> _Your goal_
Your answer is the lines below, exactly, from the one that contains "Suzuki (21, 2464)" through the one that contains "Marangoni (153, 1659)", both included.

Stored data

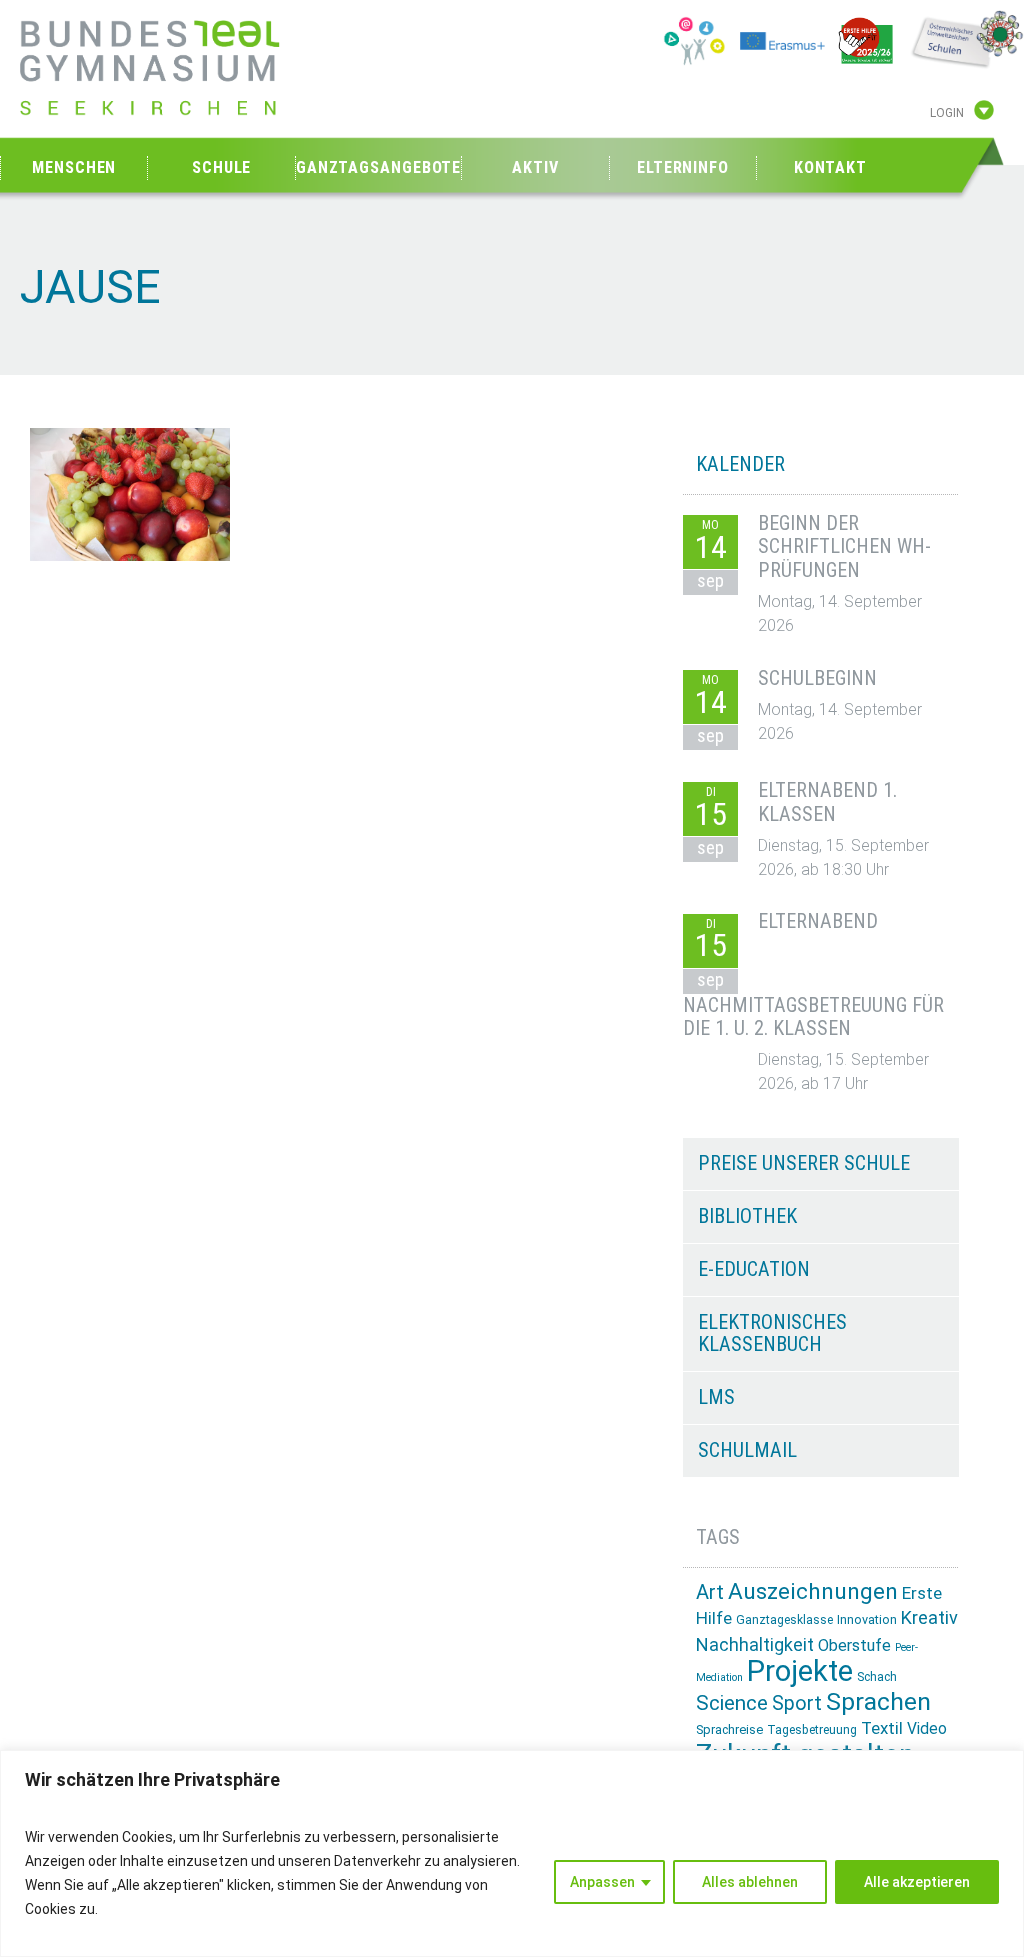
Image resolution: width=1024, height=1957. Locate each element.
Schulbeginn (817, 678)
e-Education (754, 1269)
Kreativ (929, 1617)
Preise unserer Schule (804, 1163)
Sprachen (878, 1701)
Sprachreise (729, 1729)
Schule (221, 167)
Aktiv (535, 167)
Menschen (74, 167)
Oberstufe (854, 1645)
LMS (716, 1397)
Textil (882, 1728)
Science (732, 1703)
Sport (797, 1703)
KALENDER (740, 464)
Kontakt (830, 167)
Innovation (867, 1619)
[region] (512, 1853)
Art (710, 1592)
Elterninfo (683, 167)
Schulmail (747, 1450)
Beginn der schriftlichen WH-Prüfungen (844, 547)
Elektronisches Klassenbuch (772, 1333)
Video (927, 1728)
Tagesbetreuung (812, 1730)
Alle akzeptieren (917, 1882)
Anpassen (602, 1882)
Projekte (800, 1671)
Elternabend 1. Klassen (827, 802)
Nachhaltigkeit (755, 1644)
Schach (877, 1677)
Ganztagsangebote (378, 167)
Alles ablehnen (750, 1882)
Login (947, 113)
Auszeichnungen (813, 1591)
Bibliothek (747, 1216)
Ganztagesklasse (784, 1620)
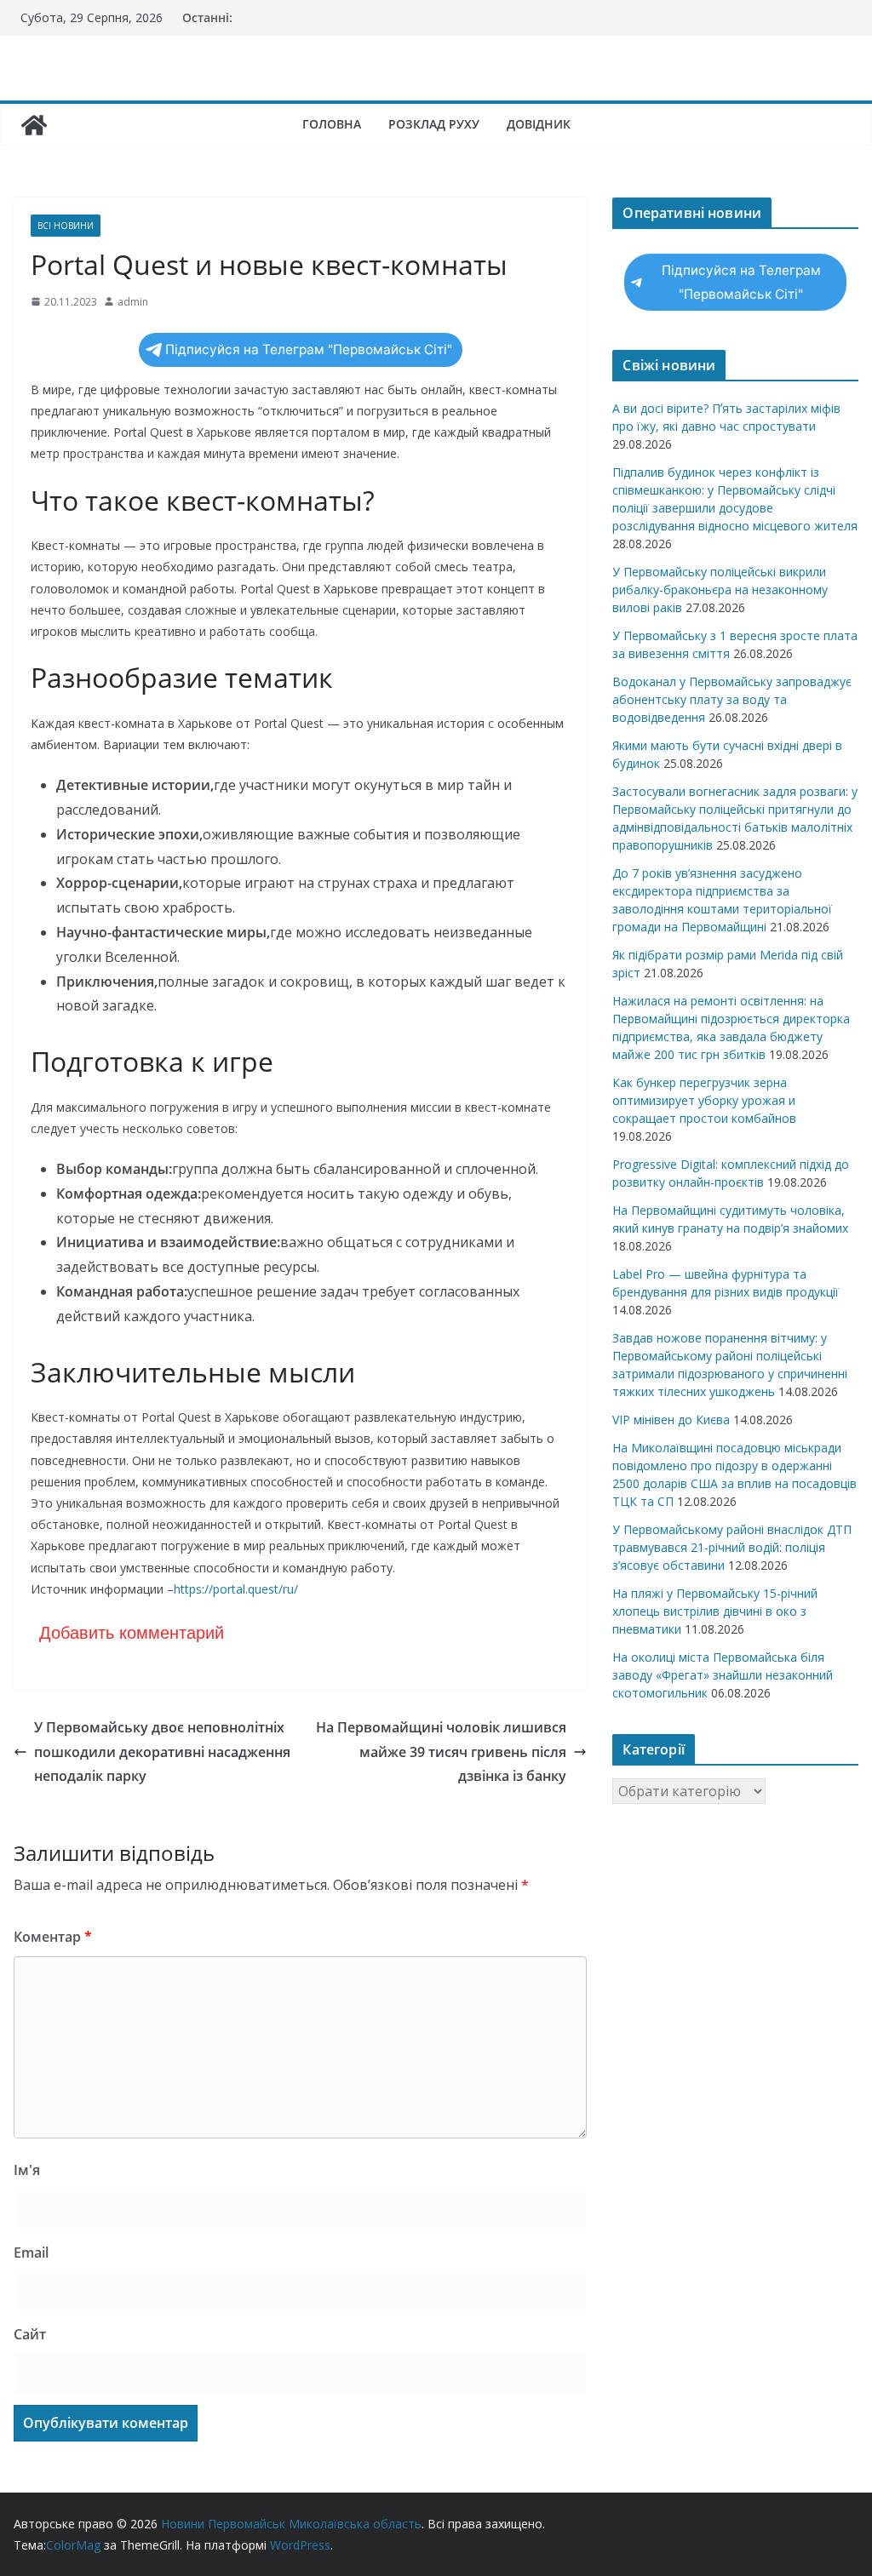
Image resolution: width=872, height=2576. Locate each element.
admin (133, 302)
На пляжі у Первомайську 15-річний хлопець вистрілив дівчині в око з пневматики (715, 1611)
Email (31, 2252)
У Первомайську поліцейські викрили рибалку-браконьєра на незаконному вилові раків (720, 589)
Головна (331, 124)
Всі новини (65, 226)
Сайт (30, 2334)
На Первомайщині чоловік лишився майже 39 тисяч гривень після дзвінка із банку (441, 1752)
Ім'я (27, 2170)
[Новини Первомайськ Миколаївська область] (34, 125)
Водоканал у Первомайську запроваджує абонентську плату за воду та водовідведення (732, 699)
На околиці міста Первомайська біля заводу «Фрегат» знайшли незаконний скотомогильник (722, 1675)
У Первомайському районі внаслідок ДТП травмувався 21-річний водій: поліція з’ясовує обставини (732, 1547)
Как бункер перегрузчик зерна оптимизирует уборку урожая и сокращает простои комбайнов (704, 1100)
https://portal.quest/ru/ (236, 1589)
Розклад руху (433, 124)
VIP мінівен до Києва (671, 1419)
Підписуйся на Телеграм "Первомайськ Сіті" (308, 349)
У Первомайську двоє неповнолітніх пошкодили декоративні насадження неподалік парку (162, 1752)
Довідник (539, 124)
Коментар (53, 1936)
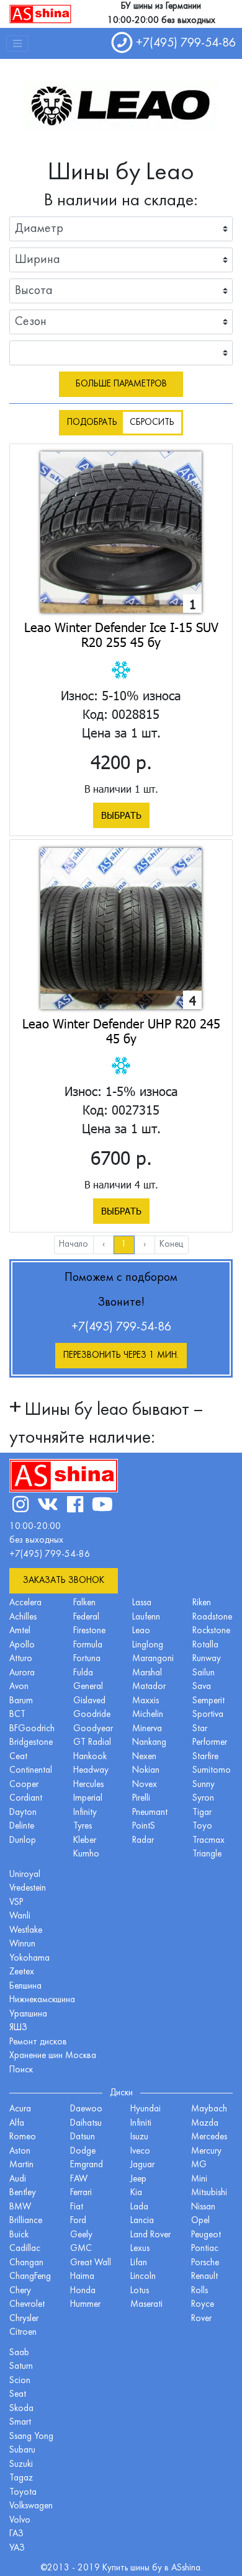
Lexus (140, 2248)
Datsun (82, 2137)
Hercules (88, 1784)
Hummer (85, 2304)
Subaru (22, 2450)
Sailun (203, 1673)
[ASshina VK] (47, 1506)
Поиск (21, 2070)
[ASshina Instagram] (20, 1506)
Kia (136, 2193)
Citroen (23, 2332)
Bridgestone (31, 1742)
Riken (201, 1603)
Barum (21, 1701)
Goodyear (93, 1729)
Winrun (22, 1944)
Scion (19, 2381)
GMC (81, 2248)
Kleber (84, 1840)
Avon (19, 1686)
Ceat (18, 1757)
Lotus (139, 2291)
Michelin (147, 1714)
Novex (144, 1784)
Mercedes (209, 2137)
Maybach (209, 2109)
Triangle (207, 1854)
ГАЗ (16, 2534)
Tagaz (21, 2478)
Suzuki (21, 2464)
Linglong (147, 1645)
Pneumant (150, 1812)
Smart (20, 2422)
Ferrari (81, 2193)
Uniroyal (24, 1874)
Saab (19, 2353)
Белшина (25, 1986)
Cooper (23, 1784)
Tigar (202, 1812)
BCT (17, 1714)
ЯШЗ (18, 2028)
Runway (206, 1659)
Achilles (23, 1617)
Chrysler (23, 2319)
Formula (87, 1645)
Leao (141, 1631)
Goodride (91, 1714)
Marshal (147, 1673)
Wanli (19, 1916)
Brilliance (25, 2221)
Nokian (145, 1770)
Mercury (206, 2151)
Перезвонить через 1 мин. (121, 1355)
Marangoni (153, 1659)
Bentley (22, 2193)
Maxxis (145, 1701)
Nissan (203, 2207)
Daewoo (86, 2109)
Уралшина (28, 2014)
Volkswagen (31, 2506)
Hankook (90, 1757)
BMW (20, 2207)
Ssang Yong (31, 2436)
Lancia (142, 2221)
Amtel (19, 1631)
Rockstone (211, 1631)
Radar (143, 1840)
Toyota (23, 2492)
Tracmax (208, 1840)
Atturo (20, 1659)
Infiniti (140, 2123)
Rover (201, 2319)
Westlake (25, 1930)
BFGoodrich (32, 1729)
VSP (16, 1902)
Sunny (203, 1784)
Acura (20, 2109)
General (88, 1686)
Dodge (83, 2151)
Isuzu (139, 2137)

> _Your response_
Suzuki (21, 2464)
Linglong (147, 1645)
Pneumant (150, 1812)
Smart (20, 2422)
Ferrari (81, 2193)
Uniroyal (24, 1874)
Saab (19, 2353)
Белшина (25, 1986)
Cooper (23, 1784)
Tigar (202, 1812)
BCT (17, 1714)
ЯШЗ (18, 2028)
Runway (206, 1659)
Achilles (23, 1617)
Chrysler (23, 2319)
Formula (87, 1645)
Leao (141, 1631)
Goodride (91, 1714)
Marshal (147, 1673)
Wanli (19, 1916)
Brilliance (25, 2221)
Nokian (145, 1770)
Mercury (206, 2151)
Перезвонить через 1 мин. (121, 1355)
Marangoni (153, 1659)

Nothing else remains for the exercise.